THE TASKS:
#1 Answer these questions using the passage on presidential pardons, one answer per line, marked (a), (b), (c):
(a) Which article and section of the Constitution hold the clemency power?
(b) How many pardons or commutations did Barack Obama issue?
(c) What crime was Willie McCovey convicted of?
#2 Decide whether each statement agrees with the passage on presidential pardons, answering yes or no and quoting the words that settle it:
(a) Barack Obama pardoned none of his political allies.
(b) Robert Mueller's investigation ran from 2017 to 2019.
(c) Mr. Trump granted more pardons and commutations than Barack Obama.
#3 Carry the passage on Trump's pardons forward from its final sentence.

PAGE EXCERPT:
○ ○ ○

Donald Trump is using a power steeped in history in an 11th-hour effort to rewrite history.

The President is employing the constitutional power of the pardon to do more than settle scores that grew out of the Russia investigation. With the scratch of a pen, Mr. Trump is pardoning the principals convicted by Robert Mueller in a final-days effort to win his battle with the special counsel whose 2017-19 investigation tormented him.

American presidents since George Washington have used the clemency power in Article II, Section 2, of the Constitution, but only Mr. Trump has pardoned or commuted the sentences of his political allies to the degree to which he has done, with more than 90 per cent of his decisions benefiting those with personal, political or legal ties to the President.

Barack Obama issued 1,715 pardons or commutations – 18 times as many as Mr. Trump – but most were to drug offenders and none to political allies, though he did pardon Hall of Fame first baseman Willie McCovey, one of his favourite athletes, convicted of tax evasion.

○ ○ ○

PROVIDED MATERIAL:
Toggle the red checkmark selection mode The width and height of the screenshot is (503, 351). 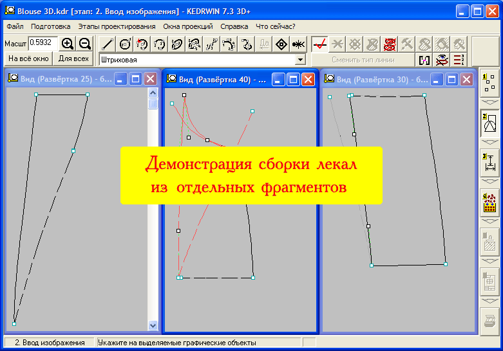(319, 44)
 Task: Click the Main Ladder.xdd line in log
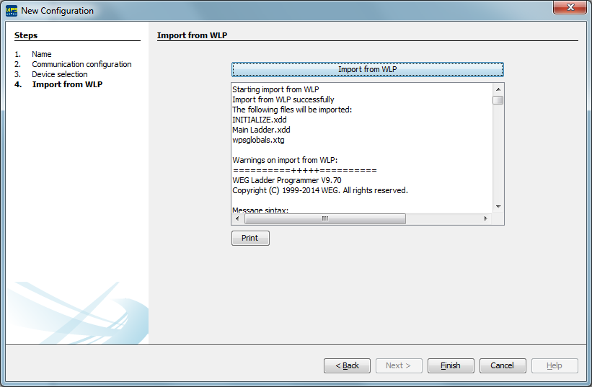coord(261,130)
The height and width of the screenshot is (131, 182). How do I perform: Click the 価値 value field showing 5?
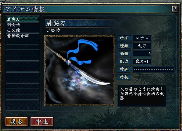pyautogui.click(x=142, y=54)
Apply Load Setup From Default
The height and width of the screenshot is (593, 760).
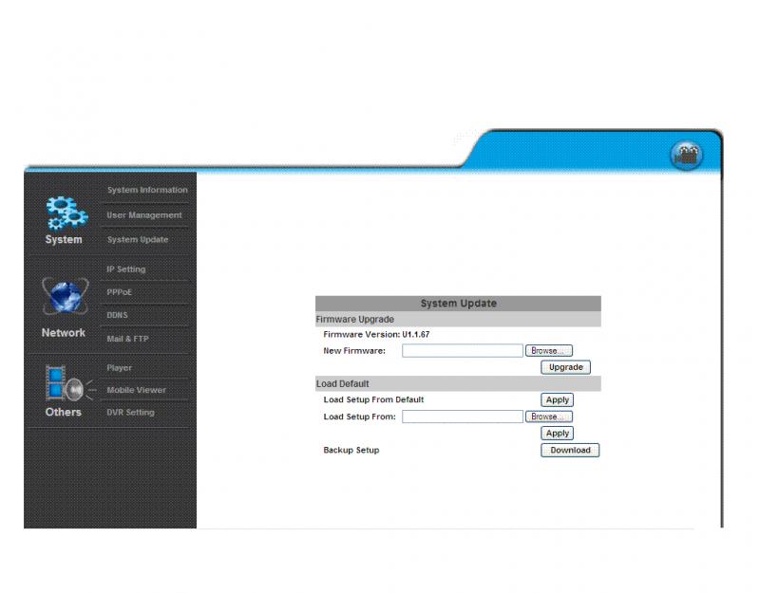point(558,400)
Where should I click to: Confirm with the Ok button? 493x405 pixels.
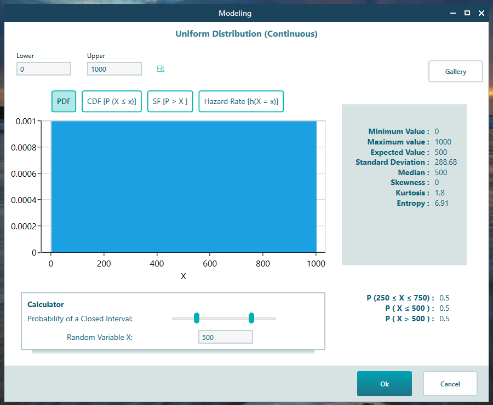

○ ○ ○

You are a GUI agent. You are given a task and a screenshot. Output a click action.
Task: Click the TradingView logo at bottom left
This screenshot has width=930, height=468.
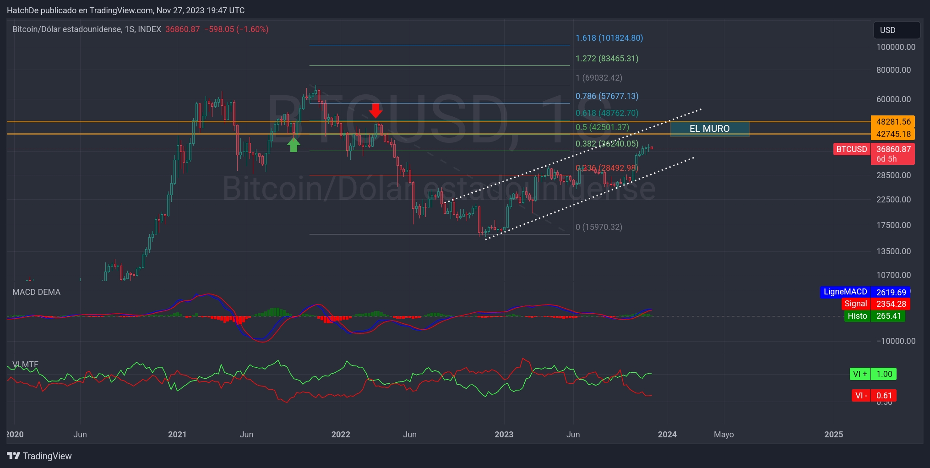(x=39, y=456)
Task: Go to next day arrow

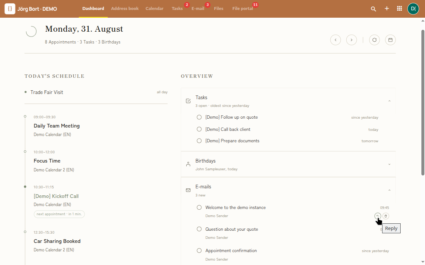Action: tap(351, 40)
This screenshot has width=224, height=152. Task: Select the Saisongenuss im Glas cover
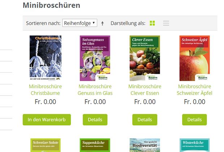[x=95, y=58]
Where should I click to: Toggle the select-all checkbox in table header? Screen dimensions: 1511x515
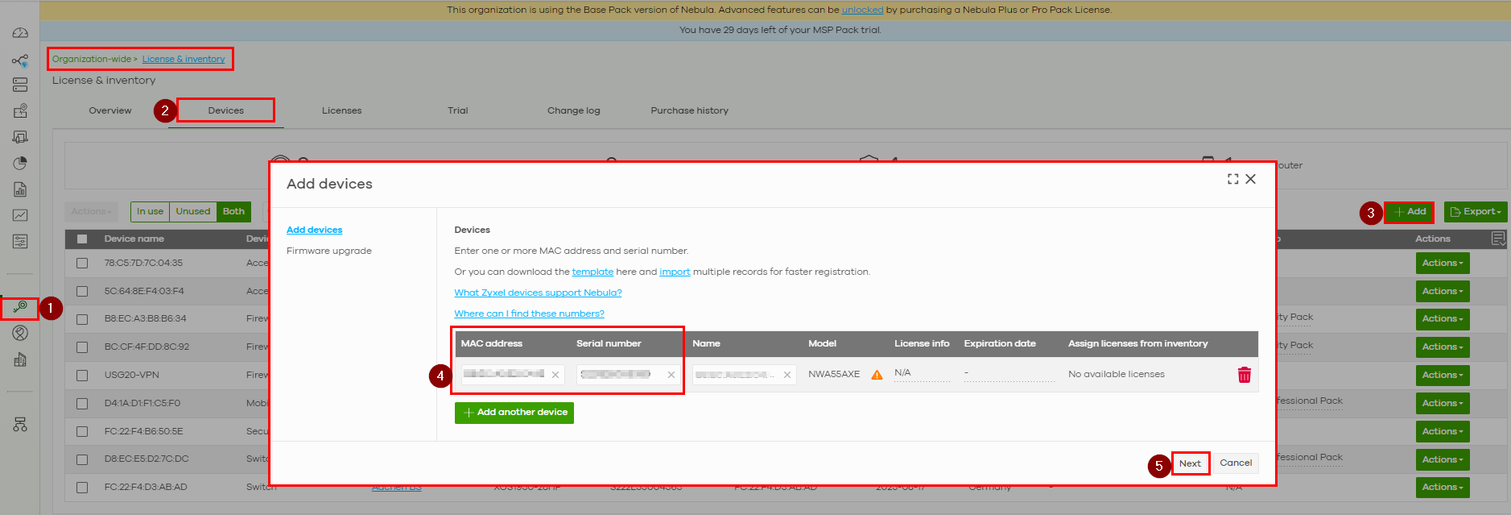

○ ○ ○

RESULTS:
#1
(a) Article II, Section 2
(b) 1,715
(c) Tax evasion

#2
(a) Yes: "none to political allies"
(b) Yes: "whose 2017-19 investigation tormented him"
(c) No: "18 times as many as Mr. Trump"

#3
In seeking to erase the blemishes growing out of the Mueller investigation, Mr. Trump is seeking to wipe away the historical record with pardons addressing what the White House described in its clemency statement as “perhaps the greatest witch hunt in American history.” The most famous presidential pardon – when Gerald Ford pardoned president Richard Nixon in 1974 – was not an effort to efface history. It was, instead, an effort to shape an American future free of the Watergate stain.

Moreover, Mr. Ford for years carried in his wallet a tattered slip of paper with notes about a 1915 Supreme Court decision stating that acceptance of a pardon implies guilt. This was a burden that Mr. Ford’s personal envoy to Mr. Nixon made clear in his fraught negotiations with the disgraced former president, and that Mr. Trump will carry if he attempts to pardon himself.

The latest Trump pardons in a Christmas week crowded with 46 acts of presidential clemency in three days – offered to his campaign manager Paul Manafort, his consigliere Roger Stone, his son-in-law’s father, Charles Kushner, among others – raised anew the possibility that the President might indeed seek to pardon himself, an unprecedented act with uncertain legal consequences.

Such a decision could spawn yet another political battle, with Democrats pressing newly inaugurated president Joe Biden to attempt to wipe away Mr. Trump’s self-pardon based on a 1974 Justice Department opinion that cited “the fundamental rule that no one may be a judge in his own case” as part of its brief that Mr. Nixon could not pardon himself.

The pardon power, with antecedents in the Bible, ancient Rome and 16th-century England, prompted contention from the earliest days of American history.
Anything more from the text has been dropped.